Servo: Replace preferences backend with static data structures instead of hashmap

Created on 16 Nov 2015  路  39Comments  路  Source: servo/servo

Instead of having a dedicated prefs.json file with this kind of logic, it'd be great if we didn't have to duplicate key names all over the place. What if we made the json into some Rust data structure to hold the default values with key names that can be referenced by other files? If not, is it possible to check the key names at compile time?

C-assigned C-has open PR E-less easy I-refactor

All 39 comments

We could deserialize the JSON into the struct, although I'm not certain what that code does with fields present in the JSON that aren't in the Rust structure.

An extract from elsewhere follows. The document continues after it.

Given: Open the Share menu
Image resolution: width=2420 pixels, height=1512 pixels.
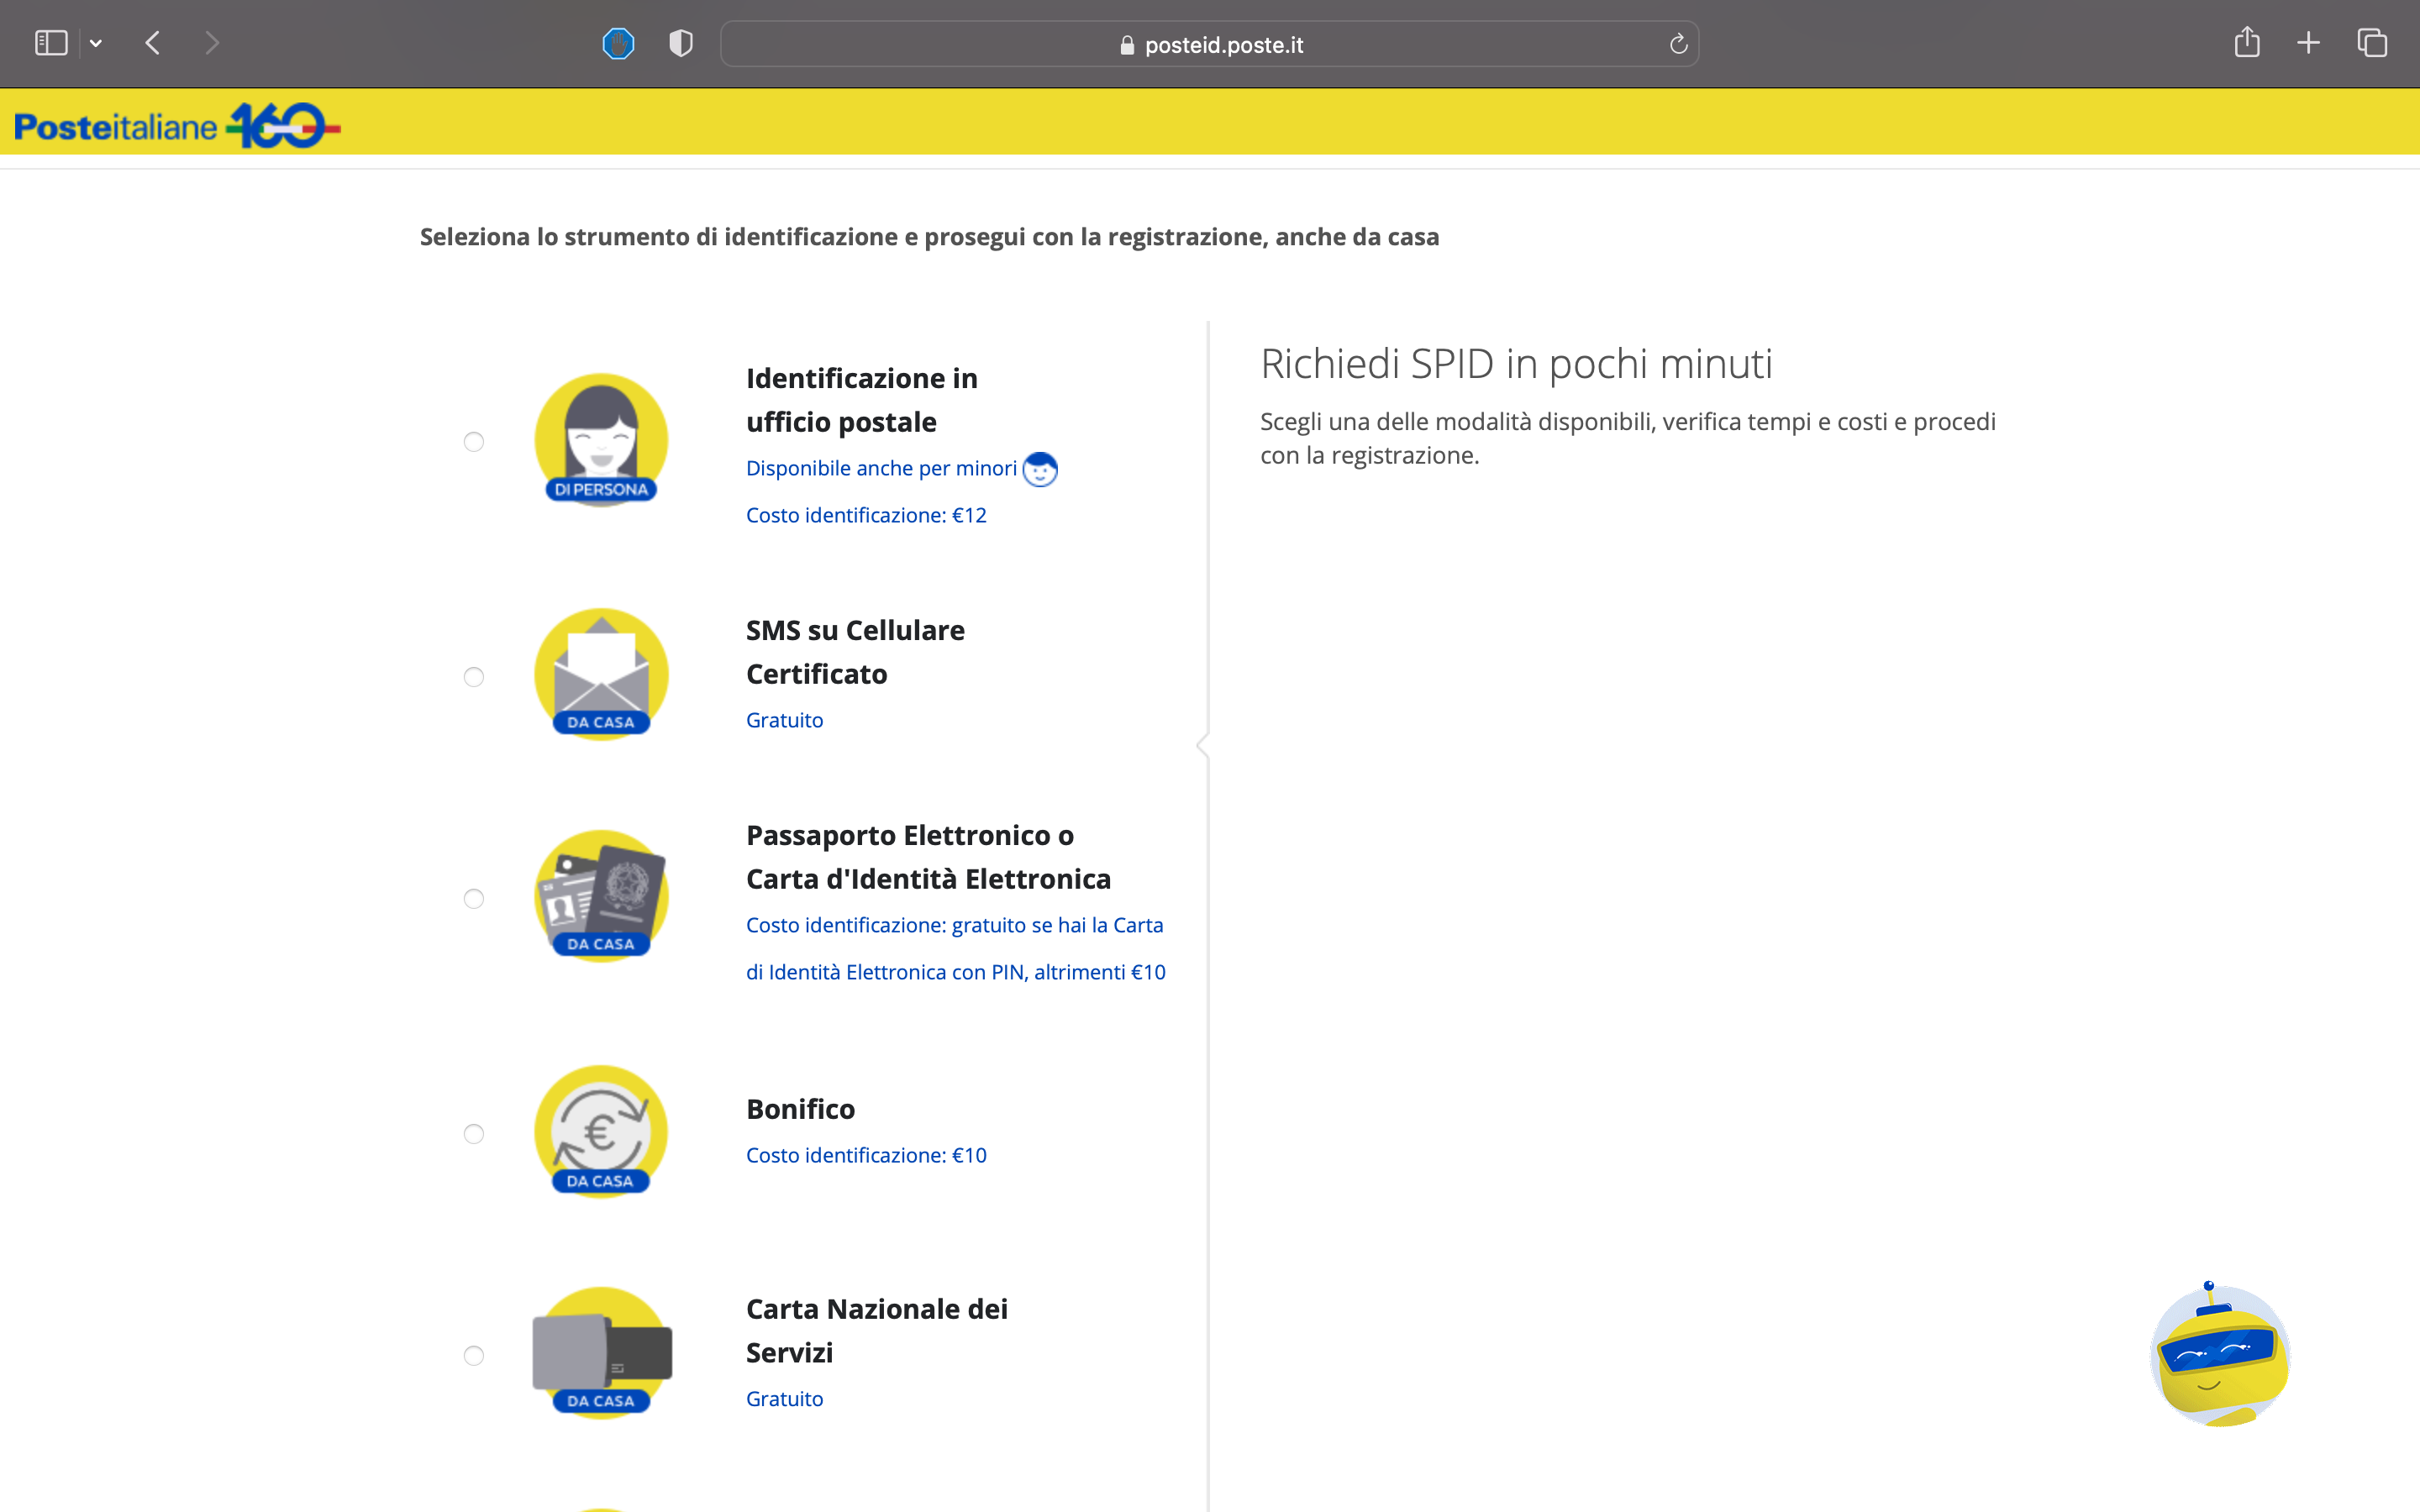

There are a few parts to this:

  • create a Rust structure that holds all of the known preferences using native types
  • create a new API to obtain this structure and replace each use of PREFS.get with it
  • create an API that can get and set preferences via a string name and map those to the native values (this will be required by some code in components/style and components/webdriver_server)
  • create a mechanism to deserialize prefs.json and apply the values in it to the native values

@jdm This seems interesting. Can I work on this?

@prampey Go ahead!

Sorry for the delay guys. Had my tests.
@jdm I did some digging and found the serde_json crate. Based on the requirements posed, I think it would be effective to use a HashMap<String, Value> data structure. A HashMap because well, it is dynamic in nature (grows to our requirements) and it has proper error checking, so with any false-key extraction, the compiler automatically blurts out the key is not available. Also, unlike in struct, you can actually list and iterate through all the key names in a HashMap.
The Value data type is an enum to represent JSON data, therefore, all types of JSON data can be represented with it. So we won't have any problems with extracting any type of JSON data.
Native types can easily be extracted from Value type with conversion functions like as_i32().
The other parts can be implemented if _this_ data structure is accepted.

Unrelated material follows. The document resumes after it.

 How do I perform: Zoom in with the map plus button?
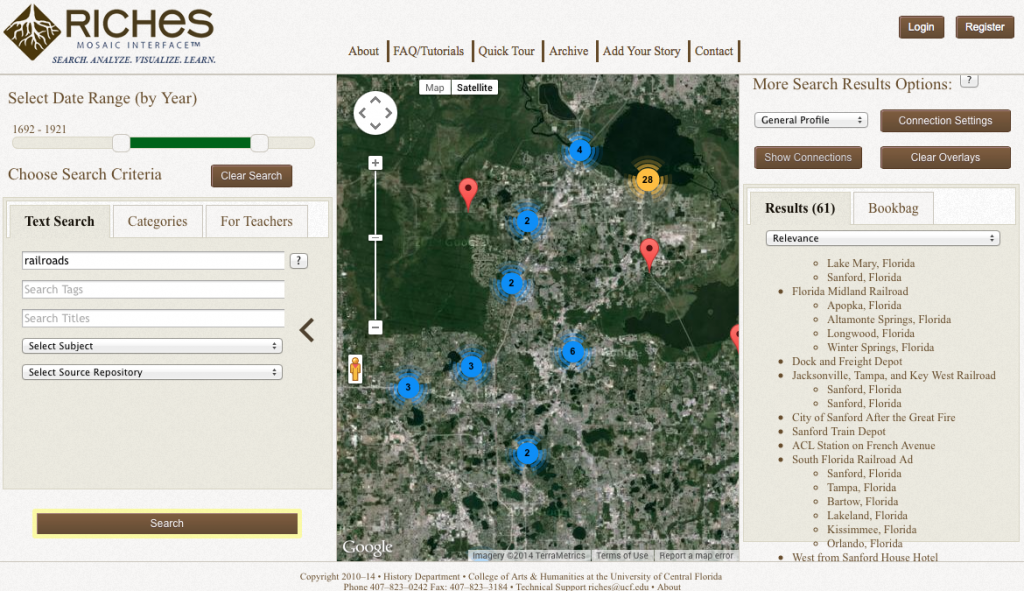click(375, 163)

@prampey We already store preferences inside of a HashMap; the goal of this work is to make it a compile-time failure to use a preference name that does not exist.

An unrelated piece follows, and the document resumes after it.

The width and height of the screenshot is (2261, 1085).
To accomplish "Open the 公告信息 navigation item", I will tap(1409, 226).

@jdm Okay, so we can either convert it into a struct which performs its own compile-time checking or we could use a _compiler plugin_ which traces through the data structure for our keyname and then reports a result. Right?

That sounds correct. A structure sounds less complicated than a compiler plugin to me.

@jdm This seems much more complicated than I thought it to be.
In order to compile-check the validity of a key, we first need access to the JSON string during compile time. This is only possible if we have the JSON hardcoded.
Secondly, struct poses some limitations. To start with, we cannot _set_ preferences to it due to a fixed number of fields. Also, we need to dynamically generate the fields of the struct from the JSON string during compile time. Since macros do not have type information, I'd have to check the type of every field in the JSON literal. Luckily, the serde library provides a json! macro that checks type of every field and converts it all into a Valuein the end. So I can use this code and modify it. However, I'd still have to collect all the types and key names in a vector and then generate a struct (all at once) in the end. (which I'm not sure is possible with a macro :P) This seems like a lot of effort just to leverage the compile-time checking of a struct.
Thirdly, my previous comment on the compiler plugin is probably wrong. You can't trace through a data structure during compile time right? We'd probably have to parse the AST for our desired key name and then report accordingly. (assuming our JSON was hardcoded)

@jdm Anything we can do about this?

In order to compile-check the validity of a key, we first need access to the JSON string during compile time.

This should be possible via a cargo build script.

Any updates? Are you still working on this?

Consider the following:

  • we define structures like this:
#[derive(Serialize, Deserialize)
struct Preferences {
    dom: Dom,
    layout: Layout,
}

#[derive(Serialize, Deserialize)
struct Status {
    enabled: bool,
}

#[derive(Serialize, Deserialize)
struct Bluetooth {
    testing: Status,
    enabled: bool,
}

#[derive(Serialize, Deserialize)
struct Dom {
    testbinding: Status,
}
  • we deserialize prefs.json into the overall Preferences structure at startup to set the initial values
  • Rust code that wants to check a preference gets full compiler support with PREFS.dom.testbinding.enabled == true (even the generated bindings code can do this by storing a function pointer that takes the preferences as an argument)
  • to support the webdriver operation that accepts a string argument, we could serialize the current preferences into a JSON object, then iterate over the components of the requested preference until we reach the appropriate leaf value and set it to the serialized value that webdriver has provided. We can then deserialize the entire preference object back into the native type.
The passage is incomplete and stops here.